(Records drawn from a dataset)
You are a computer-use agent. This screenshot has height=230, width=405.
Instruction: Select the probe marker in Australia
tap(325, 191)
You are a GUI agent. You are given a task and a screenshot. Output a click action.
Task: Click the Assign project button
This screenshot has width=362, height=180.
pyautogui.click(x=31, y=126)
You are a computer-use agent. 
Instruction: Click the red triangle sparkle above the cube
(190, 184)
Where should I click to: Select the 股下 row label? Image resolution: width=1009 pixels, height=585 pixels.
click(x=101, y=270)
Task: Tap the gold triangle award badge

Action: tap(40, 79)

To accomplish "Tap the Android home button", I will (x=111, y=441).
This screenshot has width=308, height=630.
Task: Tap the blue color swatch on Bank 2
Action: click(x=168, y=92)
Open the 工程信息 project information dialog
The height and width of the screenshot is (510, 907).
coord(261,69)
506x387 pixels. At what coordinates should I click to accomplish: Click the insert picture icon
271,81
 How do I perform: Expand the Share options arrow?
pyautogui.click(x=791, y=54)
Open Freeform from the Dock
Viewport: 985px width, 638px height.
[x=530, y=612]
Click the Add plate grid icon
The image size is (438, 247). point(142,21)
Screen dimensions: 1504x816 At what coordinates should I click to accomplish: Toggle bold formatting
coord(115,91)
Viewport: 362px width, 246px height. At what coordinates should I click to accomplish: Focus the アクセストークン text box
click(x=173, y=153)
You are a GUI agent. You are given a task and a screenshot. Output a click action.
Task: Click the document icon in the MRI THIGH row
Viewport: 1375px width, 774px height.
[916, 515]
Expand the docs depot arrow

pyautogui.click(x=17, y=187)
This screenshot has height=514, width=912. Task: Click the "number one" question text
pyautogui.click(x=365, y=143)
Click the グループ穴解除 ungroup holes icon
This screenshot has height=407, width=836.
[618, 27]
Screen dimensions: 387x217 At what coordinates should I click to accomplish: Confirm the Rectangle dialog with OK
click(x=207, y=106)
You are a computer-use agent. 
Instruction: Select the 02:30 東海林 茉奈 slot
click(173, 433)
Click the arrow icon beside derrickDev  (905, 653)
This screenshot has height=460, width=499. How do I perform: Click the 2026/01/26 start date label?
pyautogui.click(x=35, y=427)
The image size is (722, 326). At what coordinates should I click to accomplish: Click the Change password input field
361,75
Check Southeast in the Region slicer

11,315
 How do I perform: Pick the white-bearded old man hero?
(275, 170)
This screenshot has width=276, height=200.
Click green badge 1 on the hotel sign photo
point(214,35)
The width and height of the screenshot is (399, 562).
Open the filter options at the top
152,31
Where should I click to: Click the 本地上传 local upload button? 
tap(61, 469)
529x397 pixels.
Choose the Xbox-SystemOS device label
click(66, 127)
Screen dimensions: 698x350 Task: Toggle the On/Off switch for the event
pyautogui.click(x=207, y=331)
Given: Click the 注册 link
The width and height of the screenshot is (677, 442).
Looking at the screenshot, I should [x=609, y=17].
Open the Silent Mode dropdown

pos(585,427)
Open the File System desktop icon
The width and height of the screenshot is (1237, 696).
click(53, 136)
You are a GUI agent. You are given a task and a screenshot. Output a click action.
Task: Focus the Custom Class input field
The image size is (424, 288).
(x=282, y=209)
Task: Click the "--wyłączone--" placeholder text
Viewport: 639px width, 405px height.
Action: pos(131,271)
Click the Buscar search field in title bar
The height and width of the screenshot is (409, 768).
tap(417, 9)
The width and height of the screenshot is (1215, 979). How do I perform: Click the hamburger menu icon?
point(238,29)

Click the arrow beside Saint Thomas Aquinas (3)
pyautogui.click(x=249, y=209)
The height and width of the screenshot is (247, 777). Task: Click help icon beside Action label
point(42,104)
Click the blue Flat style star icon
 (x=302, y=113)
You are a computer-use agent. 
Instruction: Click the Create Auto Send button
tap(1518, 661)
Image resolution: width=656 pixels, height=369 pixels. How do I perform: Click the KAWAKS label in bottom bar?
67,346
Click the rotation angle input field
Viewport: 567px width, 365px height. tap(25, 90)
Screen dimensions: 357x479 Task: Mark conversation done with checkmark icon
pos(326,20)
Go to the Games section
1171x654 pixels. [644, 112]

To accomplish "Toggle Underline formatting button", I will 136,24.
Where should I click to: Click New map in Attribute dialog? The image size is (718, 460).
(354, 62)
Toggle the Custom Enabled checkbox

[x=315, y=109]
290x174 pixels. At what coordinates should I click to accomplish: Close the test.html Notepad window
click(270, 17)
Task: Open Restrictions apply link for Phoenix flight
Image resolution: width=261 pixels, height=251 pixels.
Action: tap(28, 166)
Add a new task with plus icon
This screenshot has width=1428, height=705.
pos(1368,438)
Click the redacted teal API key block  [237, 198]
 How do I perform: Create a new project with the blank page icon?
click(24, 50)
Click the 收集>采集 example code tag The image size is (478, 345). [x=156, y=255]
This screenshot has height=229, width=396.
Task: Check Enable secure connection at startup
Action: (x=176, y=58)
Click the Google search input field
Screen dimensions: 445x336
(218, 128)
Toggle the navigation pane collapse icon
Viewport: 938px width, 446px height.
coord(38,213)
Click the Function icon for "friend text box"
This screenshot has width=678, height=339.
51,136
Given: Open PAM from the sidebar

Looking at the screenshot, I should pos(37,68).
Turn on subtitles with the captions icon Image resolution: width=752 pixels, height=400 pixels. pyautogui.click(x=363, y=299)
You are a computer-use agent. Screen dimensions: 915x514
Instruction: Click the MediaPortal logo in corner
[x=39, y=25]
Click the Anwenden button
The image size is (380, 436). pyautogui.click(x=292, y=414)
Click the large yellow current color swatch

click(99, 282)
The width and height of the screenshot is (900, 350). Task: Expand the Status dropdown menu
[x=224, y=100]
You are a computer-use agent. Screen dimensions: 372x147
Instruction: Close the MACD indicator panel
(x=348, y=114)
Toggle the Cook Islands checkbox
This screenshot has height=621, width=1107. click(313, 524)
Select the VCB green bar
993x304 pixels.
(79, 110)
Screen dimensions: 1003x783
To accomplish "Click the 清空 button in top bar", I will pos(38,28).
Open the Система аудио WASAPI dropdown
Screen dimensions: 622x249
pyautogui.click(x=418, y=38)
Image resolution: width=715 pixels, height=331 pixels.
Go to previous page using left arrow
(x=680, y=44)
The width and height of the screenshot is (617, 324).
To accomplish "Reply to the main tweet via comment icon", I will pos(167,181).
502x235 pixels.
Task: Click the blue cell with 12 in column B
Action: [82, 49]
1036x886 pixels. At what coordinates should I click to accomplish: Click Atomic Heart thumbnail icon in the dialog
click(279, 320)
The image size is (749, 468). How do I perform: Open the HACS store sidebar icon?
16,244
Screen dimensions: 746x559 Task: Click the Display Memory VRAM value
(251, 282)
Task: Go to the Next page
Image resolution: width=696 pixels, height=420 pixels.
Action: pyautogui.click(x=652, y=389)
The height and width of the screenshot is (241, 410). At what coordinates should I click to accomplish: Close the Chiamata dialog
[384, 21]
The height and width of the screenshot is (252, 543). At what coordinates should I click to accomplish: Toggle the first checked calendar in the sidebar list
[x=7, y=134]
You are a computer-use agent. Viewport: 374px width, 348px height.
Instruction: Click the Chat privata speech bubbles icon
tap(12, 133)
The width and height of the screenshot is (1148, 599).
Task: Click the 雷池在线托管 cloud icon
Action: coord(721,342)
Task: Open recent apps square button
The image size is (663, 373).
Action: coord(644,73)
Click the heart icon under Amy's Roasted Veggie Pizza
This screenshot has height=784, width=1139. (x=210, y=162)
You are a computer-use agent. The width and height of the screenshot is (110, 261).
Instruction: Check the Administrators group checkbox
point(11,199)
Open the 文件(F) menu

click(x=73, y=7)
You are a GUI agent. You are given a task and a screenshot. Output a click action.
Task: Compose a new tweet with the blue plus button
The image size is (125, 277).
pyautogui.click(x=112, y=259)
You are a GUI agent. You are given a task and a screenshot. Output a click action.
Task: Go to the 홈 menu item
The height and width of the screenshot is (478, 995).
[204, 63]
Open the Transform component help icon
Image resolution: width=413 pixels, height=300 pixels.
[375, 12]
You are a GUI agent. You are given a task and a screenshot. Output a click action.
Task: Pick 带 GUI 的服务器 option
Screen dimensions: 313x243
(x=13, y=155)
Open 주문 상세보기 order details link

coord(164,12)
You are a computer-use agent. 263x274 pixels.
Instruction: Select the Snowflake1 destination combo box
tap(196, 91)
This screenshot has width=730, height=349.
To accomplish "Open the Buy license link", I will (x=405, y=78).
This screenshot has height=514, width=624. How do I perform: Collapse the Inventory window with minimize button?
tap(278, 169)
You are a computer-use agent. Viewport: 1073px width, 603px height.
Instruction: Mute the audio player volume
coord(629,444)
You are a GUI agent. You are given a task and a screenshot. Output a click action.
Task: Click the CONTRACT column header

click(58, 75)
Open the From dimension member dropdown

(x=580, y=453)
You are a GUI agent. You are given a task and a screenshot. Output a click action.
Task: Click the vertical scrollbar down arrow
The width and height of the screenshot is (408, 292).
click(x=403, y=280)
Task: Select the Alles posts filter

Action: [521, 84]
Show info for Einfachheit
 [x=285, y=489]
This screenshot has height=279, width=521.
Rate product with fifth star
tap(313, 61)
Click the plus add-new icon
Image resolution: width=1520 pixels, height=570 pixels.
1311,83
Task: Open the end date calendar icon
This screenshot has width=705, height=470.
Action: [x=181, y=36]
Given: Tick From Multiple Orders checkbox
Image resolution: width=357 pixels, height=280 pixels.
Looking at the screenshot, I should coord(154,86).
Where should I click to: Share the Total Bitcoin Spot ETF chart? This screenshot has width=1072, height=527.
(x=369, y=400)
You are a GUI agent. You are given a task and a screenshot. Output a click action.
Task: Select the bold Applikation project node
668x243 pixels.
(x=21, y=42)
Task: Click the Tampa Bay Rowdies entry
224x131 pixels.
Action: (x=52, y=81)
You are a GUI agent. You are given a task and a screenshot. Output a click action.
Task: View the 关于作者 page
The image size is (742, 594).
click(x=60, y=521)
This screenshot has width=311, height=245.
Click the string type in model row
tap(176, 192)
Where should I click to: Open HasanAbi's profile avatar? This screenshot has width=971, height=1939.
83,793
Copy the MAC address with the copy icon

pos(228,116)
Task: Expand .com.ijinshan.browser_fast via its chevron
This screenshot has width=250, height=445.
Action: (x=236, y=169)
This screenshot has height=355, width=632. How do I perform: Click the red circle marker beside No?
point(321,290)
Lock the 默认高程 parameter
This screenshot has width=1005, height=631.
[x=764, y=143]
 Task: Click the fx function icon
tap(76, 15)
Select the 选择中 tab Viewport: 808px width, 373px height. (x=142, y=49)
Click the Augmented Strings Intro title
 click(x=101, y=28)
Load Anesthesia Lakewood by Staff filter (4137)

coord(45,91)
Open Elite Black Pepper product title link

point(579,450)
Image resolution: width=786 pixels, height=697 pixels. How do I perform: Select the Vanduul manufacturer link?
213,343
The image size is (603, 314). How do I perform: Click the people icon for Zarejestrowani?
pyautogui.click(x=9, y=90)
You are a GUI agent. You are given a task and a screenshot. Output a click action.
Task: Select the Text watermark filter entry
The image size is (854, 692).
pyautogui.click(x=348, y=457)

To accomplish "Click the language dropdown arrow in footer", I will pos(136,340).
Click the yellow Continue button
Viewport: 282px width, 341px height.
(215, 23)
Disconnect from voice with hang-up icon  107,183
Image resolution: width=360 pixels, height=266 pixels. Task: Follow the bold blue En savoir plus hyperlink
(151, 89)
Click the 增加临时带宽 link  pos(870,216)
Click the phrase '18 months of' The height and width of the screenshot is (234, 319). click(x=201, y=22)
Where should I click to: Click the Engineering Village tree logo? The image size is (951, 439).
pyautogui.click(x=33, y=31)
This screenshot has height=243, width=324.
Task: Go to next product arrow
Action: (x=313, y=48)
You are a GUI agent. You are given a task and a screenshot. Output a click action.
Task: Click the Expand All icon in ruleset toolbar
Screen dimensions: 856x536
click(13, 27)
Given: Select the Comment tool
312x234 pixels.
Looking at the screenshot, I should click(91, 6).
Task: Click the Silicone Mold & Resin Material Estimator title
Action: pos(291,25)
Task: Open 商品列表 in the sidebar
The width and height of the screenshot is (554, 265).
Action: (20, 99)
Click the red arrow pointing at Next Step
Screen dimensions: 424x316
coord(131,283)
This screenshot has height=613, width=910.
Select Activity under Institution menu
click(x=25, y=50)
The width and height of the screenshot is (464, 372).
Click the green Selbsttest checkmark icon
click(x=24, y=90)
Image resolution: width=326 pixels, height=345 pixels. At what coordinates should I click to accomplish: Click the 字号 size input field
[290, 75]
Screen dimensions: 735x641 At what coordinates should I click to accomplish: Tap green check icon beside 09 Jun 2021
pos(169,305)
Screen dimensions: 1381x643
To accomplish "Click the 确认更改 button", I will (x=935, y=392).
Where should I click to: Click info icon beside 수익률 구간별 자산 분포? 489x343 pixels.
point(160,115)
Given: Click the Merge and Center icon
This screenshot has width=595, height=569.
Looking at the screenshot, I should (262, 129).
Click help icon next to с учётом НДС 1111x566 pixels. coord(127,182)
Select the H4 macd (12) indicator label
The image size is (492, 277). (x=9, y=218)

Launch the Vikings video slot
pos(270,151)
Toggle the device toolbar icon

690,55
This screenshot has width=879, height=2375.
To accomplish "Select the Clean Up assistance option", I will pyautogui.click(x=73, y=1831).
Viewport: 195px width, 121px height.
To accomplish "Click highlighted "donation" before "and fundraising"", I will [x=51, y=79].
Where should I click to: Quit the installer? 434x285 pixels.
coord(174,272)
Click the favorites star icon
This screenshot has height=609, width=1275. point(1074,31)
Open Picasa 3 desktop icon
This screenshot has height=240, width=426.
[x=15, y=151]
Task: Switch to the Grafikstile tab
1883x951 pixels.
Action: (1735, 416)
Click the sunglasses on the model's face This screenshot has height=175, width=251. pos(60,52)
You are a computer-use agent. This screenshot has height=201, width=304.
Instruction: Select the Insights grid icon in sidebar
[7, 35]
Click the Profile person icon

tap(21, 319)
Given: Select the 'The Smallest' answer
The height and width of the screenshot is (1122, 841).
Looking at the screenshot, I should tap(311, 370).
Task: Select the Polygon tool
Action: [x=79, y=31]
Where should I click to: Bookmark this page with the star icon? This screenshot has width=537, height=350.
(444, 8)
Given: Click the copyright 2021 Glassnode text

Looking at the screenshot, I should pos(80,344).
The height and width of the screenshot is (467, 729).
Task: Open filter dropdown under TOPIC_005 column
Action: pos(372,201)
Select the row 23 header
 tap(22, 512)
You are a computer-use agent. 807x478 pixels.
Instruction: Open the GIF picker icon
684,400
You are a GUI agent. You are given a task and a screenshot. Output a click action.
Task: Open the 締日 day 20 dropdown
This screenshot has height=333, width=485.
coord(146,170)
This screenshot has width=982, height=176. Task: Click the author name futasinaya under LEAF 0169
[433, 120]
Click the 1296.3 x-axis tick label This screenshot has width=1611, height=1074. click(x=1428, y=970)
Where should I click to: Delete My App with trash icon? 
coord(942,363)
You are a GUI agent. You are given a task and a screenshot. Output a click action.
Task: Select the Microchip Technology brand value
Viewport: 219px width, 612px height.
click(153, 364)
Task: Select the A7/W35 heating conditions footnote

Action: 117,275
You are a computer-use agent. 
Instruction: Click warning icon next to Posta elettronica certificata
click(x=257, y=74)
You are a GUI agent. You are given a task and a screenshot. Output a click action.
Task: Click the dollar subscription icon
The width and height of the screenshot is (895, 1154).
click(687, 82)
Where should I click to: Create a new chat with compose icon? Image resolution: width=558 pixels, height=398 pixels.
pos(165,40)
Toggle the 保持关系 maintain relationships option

§ Exercise brief: Only the lines above from the one with "The image size is (663, 373)." through the one with "You are a computer-use agent. The" should be duplicated, character for character.

§ Result:
The image size is (663, 373).
Action: coord(644,73)
Click the heart icon under Amy's Roasted Veggie Pizza
This screenshot has height=784, width=1139. (x=210, y=162)
You are a computer-use agent. The width and height of the screenshot is (110, 261).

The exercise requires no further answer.